Despite inflation, revenues and fees per partner continue to increase

Despite inflation sitting at 3.8%, nearly double the Bank of England’s 2% target, revenues increased by an average of 10.84% across all firms.

Regional firms saw the bigger growth here of 12.21% compared to 10.19% for city firms. Firms have a positive outlook for the future, too with 35% looking for more than 10% growth in the current year.

The upward trend in fees per partner has continued this year, with firms reporting an average increase of 7.05%. City firms led the way, recording an 8.2% increase, bringing average fees per partner to £1.3 million.

This growth is likely driven by their involvement in complex, high margin work such as corporate transactions, regulatory advisory, and international disputes. Their client base, often comprising large corporate and financial institutions, has shown resilience and continued appetite for premium legal services. Regional firms, while also seeing positive movement, experienced a lower increase of 6%, with average fees per partner rising to £1.1 million.

 

The rise of cyber incidents prompts rise in cyber specialists

 The survey also shows cybersecurity remains a top priority for UK law firms, as 22% of firms surveyed have experienced a cyber incident in the past 12 months alone. 81% of firms have dedicated cyber specialists in place, reflecting a clear shift toward proactive risk management and internal capability building.

Four in five law firms have net zero plans

 Over 80% of firms now have a net zero plan in place or expect to implement one soon – an increase from 62% last year. This reflects growing awareness of the legal sector’s role in addressing climate change and the importance of aligning with client and societal expectations.

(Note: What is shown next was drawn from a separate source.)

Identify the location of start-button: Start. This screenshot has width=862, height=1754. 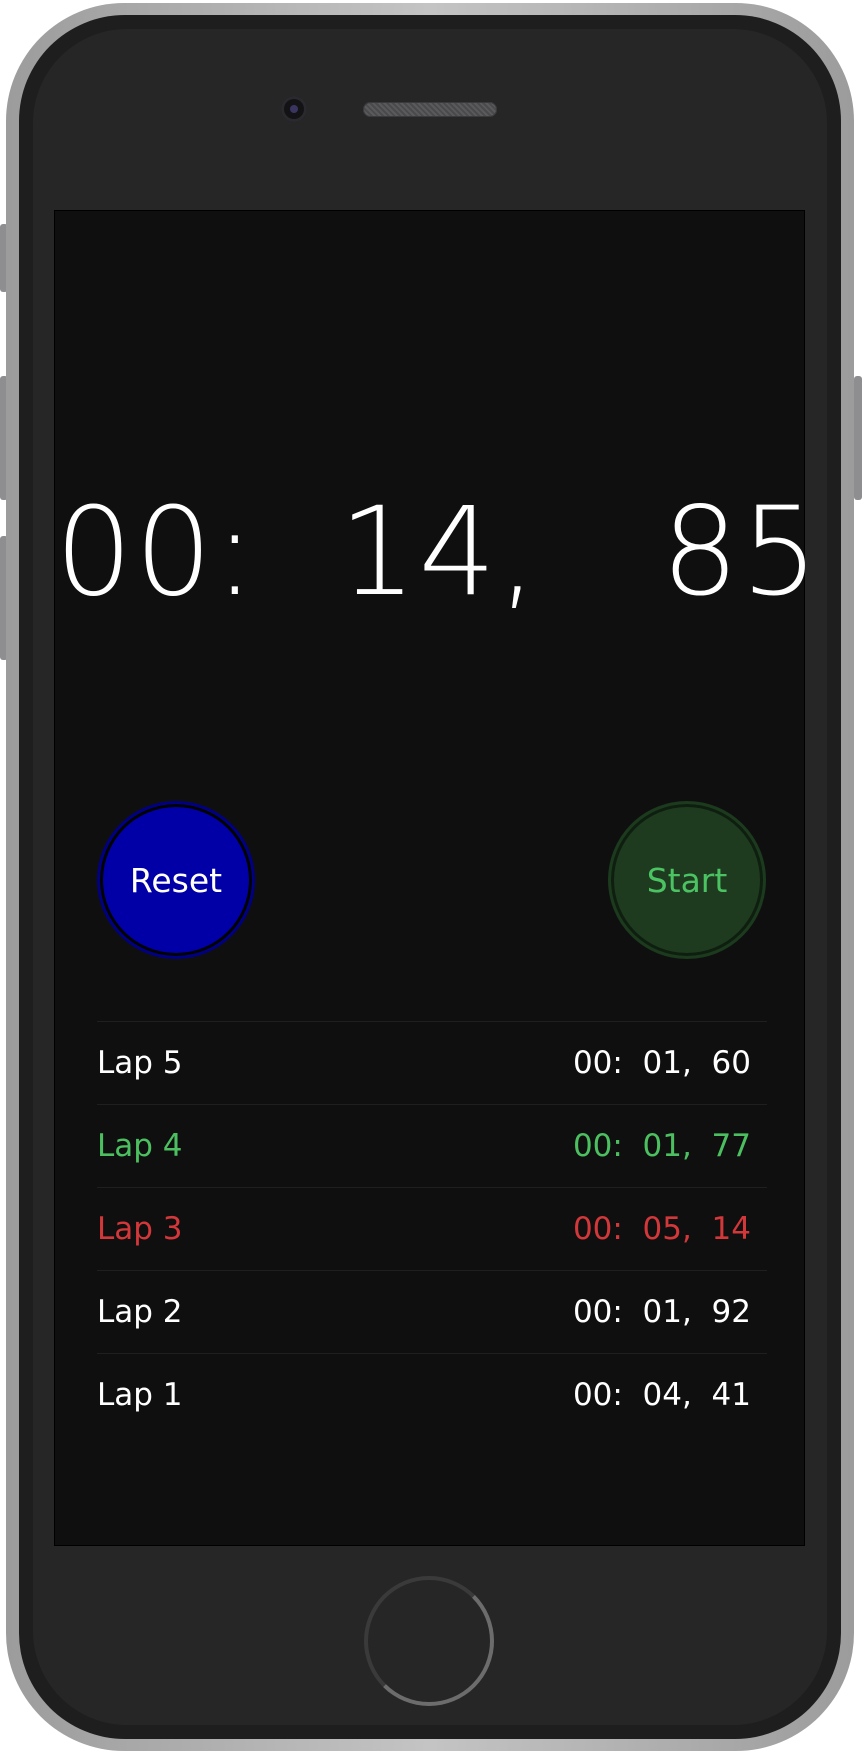
(687, 880).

Sue Daye, Partner, Professional Practices & Private Clients at Crowe, said: “The legal sector continues to show strength and resilience, with solid financial foundations and optimism for achieving future growth targets.

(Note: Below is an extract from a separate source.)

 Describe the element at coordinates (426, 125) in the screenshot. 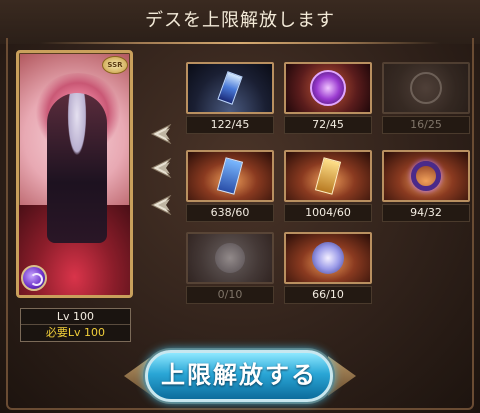

I see `material-count: 16/25` at that location.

“Concerns around cybercrime continue to rank highly – and rightly so, with 1 in 5 firms experiencing a cyber incident in the past 12 months alone. Investing in shoring up defences against cyber attacks is a priority, alongside carefully managed adoption of new technologies and artificial intelligence tools.

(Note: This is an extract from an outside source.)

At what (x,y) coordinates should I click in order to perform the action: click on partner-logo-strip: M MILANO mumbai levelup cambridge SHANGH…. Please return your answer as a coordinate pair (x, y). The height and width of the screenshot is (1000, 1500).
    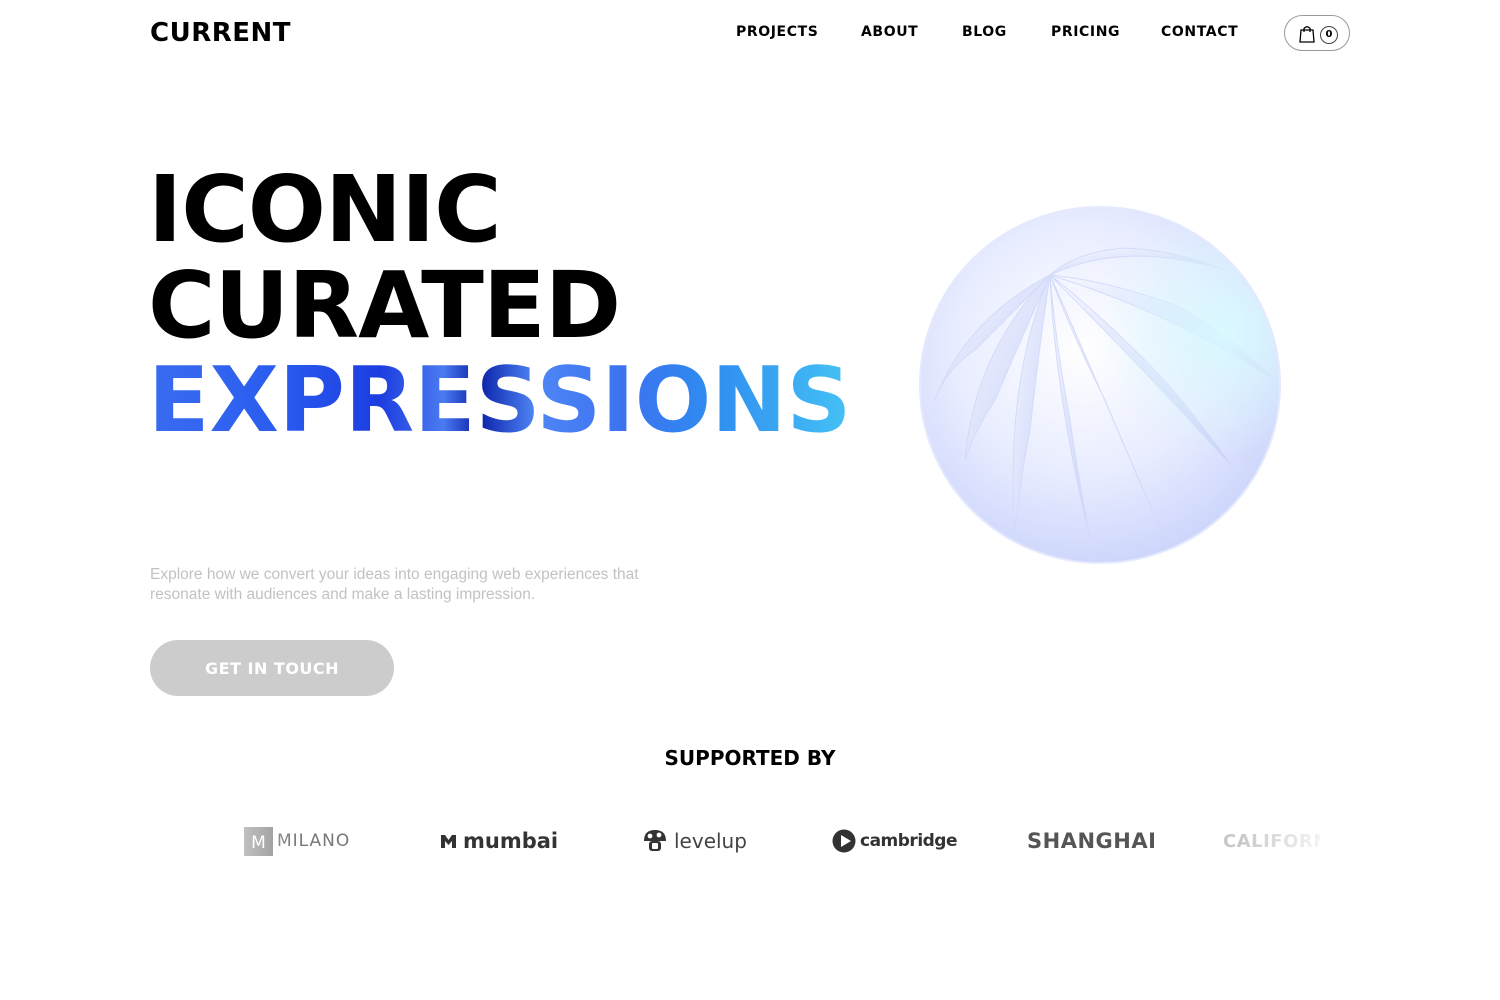
    Looking at the image, I should click on (768, 835).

“The next big trend disrupting the sector is private equity investment. PE interest in the sector remains high, as firms are viewed as scalable and investable businesses. For firms, the appeal of external capital injection could clearly prove useful in the pursuit of ambitious growth and innovation targets.

“However, while many scoping discussions are taking place behind closed doors, we are yet to see this translate into concrete investment in a meaningful way – 2026 may be the year that big investments are announced.”

Tim Kidd, Chief Executive, the Institute of Legal Finance & Management (ILFM), added: “We’re pleased to once again collaborate with Crowe on this important and insightful report. The findings show that the legal sector continues to demonstrate resilience in the face of rising costs and shifting client expectations. We are grateful to our members who have participated and shared valuable insights, which enable to us to provide a timely temperature check of the legal industry.”